This article was originally published May 18.
Roche's 454 Life Sciences used a mixture of shotgun and BAC-pool sequencing to analyze the genome of the oil palm, a strategy that could be useful — though costly — for other complex plant genome sequencing projects, according to a company official.
Last week, 454 said that its team, in collaboration with two Malaysian companies, bioinformatics firm Synamatix and plantation company Sime Darby, had sequenced the 1.7-gigabase oil palm genome (see In Sequence 5/12/2009).
According to a company statement, the result is the first de novo assembly of a "large and highly complex" plant to be completed without the use of Sanger sequencing data.
The hope is that markers identified in the genome can help to breed the plant to be more disease-resistant, tolerant to drought and salt, and to produce new varieties of palm oil, according to Sime Darby.
Michael Egholm, 454's vice president of research and development, told In Sequence last week that the project started about a year and a half ago, although the experimental phase took less than a year, and the sequencing data production just several months.
Synamatix conducted the project on behalf of Sime Darby, which paid an undisclosed amount for the work, and sub-contracted the sequencing to 454. Until a few weeks ago, even 454 researchers did not know Sime Darby's identity, and were only "very reluctantly" told which genome they were working on, according to Egholm. "It was really a stealth project," he said.
Sime Darby's relationship with Synamatix goes even further back. According to the company, its Sime Darby Technology Centre started a collaboration with Synamatix on oil palm gene expression analysis in 2005, and "it was during this time that the possibility of sequencing the genome was explored." After conducting a feasibility study last June, the company became convinced to invest in an oil palm genome project.
Sequencing the oil palm was a challenge because over 60 percent of its genome contains repeats, Egholm said. Therefore, the researchers decided to tackle the genome with a combination of shotgun sequencing and sequencing of BAC pools, using a mixture of 250-base 454 GS FLX and 500-base Titanium reads.
It took a significant amount of time to identify a vendor for the BAC pools and to figure out experimentally how many BACs could be pooled so each complex repeat would only appear once in a given pool, according to Egholm.
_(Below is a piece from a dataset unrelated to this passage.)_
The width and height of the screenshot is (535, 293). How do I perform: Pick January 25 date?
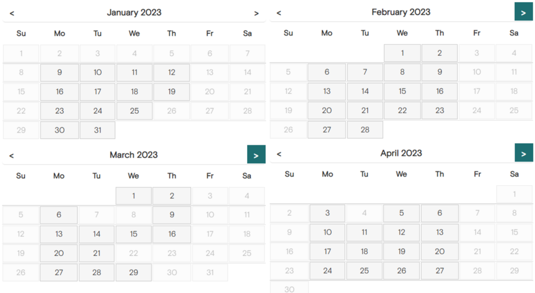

For the shotgun sequencing, the company used 3-kilobase and 20-kilobase libraries and is adding libraries of other sizes now, he said.
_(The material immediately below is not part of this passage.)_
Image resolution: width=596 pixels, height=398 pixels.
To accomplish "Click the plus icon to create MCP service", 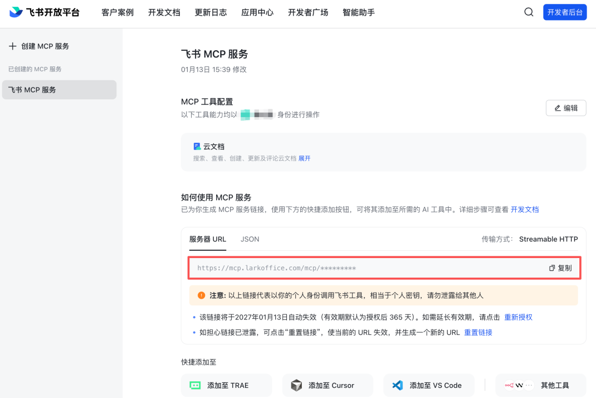I will point(13,46).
Synamatix assembled the genome using an iterative approach, he said, integrating both the BAC and the shotgun data. The company used 454's Newbler software to assemble the BAC pools and put these contigs together using other assemblers.
According to its website, Synamatix uses a new approach to build databases, in which patterns, their relationship, and their significance are maintained in a so-called "SynaBase," which the company says is the core technology underlying almost all of its applications. Computationally demanding analyses, such as assembling second-generation sequencing data, "can be completed hundreds of times faster" than with conventional databases, according to the firm.
Sime Darby said in a statement that the genome was sequenced at 30-fold coverage and with 93.8-percent completeness.
According to Egholm, the quality of the assembly is "very good," reflected by the fact that 99.9 percent of sequence reads from a transcriptome project that was conducted in parallel could be mapped back to the assembly.
In that second project, the researchers sequenced the transcriptomes of 12 different samples, including different plant parts and plants with certain desirable properties.
Synamatix has also annotated the genome and has generated "an essentially complete gene list," according to Egholm. The plan is to publish details of the techniques and the assembly, he said, though he did not say when the partners plan to do so.
In the meantime, 454 and Synamatix are planning to sequence additional, undisclosed genomes of commercially important plants using the same approach, he said.
Egholm also expects that other companies wanting to sequence crops might become interested in the service. Now that the experimental procedures have been worked out, he said, it will likely take no longer than three to six months for a project "from start to finish, at a fraction of a cost it takes to do a big plant genome today" using Sanger technology.
However, he acknowledged that the analysis is "not cheap" and requires high coverage for generating a mixture of shotgun and BAC pool data. "For very complex genomes, such as wheat, I think this is a viable approach," he said.
He added he would like to sequence complex plant genomes using only 454 long reads and paired reads, "and we may get there, [but] we are not there with Newbler." In the meantime, "here you have a strategy that actually works."